We highlighted a developing bullish setup for the Invesco DB Base Metals Fund (DBB) yesterday in our Straight from the Chart blog.


The broader commodity price tracking ETF shows bottoming signs

The broad-based Invesco DB Commodity Tracking Index ETF (DBC) shows signs of bottom. The 2021 breakout from a double bottom off the 2016 and 2020 lows represented a secularly bullish pattern, supported by the shift to a rising trend in the 200-week moving average (WMA). The pullback from the mid-2022 peak has tested this view, but the 200-WMA remains on an upward trajectory. DBC is also holding near the 50% retracement of the March 2020–June 2022 rally, which is consistent with a corrective phase within an ongoing uptrend.


Key near-term support comes from the bullishly aligned and rising 13-, 26-, and 40-week moving averages at 22.25–21.98, along with the late August higher low at 21.59. Holding these levels would reinforce the potential for a year-long bottoming process.


A decisive move above the 23.32–23.60 resistance zone—which aligns with chart resistance, the bottoming pattern neckline, and the rising 200-WMA—would confirm the 1-year bottom and suggest upside to 25.63 and then higher toward the next pattern resistance at 26.70–27.00. In our view, such a move would also reaffirm DBC’s secular bull market trend from the 2020 low.

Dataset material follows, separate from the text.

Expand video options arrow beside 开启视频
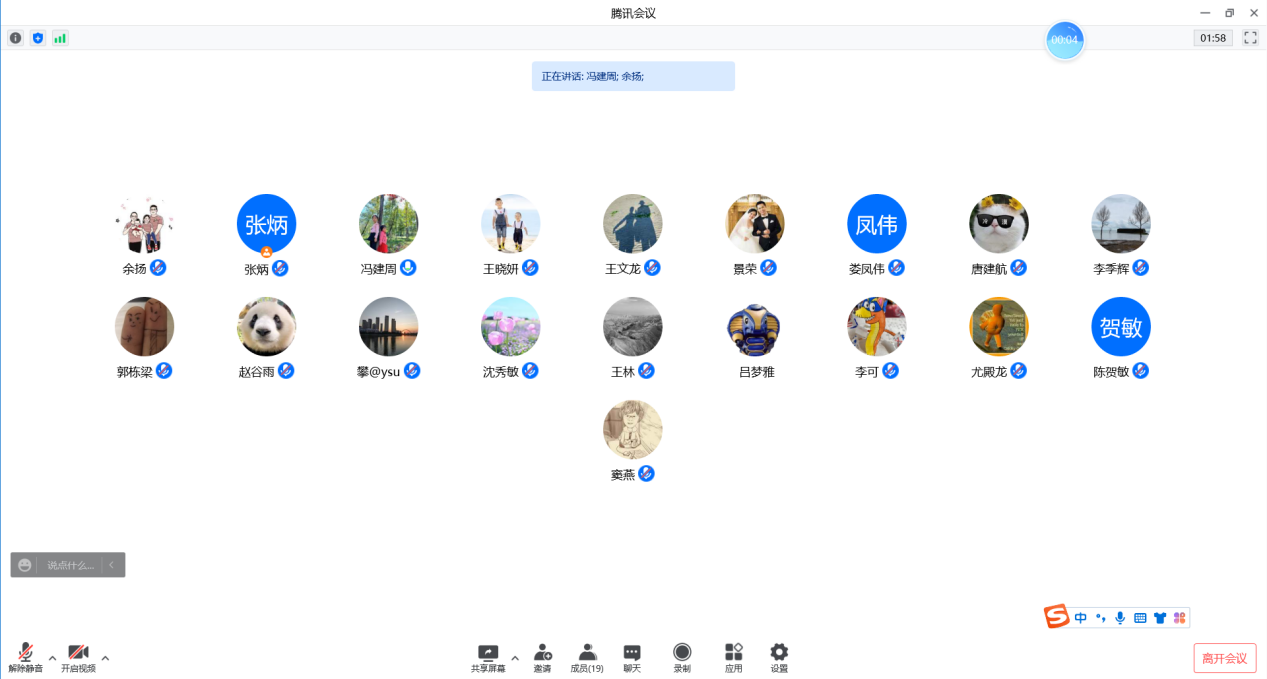1267x679 pixels. tap(105, 657)
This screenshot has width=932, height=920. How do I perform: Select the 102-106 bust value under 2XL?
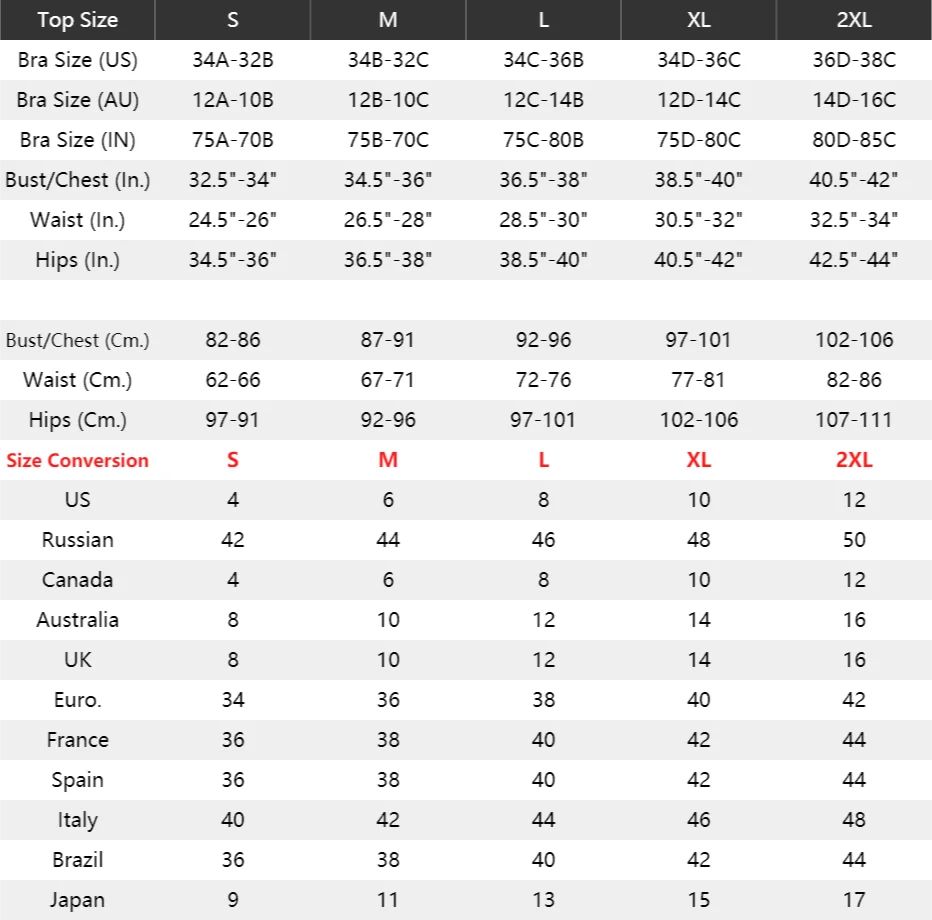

Chart 1: Invesco DB Commodity Tracking Index ETF (DBC): Weekly chart


Still a case for a secular bull market for DBC

On a bigger-picture view, DBC remains bullish as long as it holds key support at the 50% retracement of the 2020–2022 rally (20.52) and the April 2025 low (19.84). Maintaining these levels preserves the longer-term secular bull trend for DBC.


The 2021 breakout level and 61.8% retracement offer additional support at 18.65-18.13.


Upside potential could extend to:

  • 30.63–32.00: 2022 and 2011 peaks

  • 32.34: 61.8% extension of the 2020–2022 rally projected from the April 2025 low

  • 40.00: 100% extension


A decisive move above the 2022–2011 peaks would confirm a massive base/bottoming pattern, reinforcing DBC’s secular bull outlook.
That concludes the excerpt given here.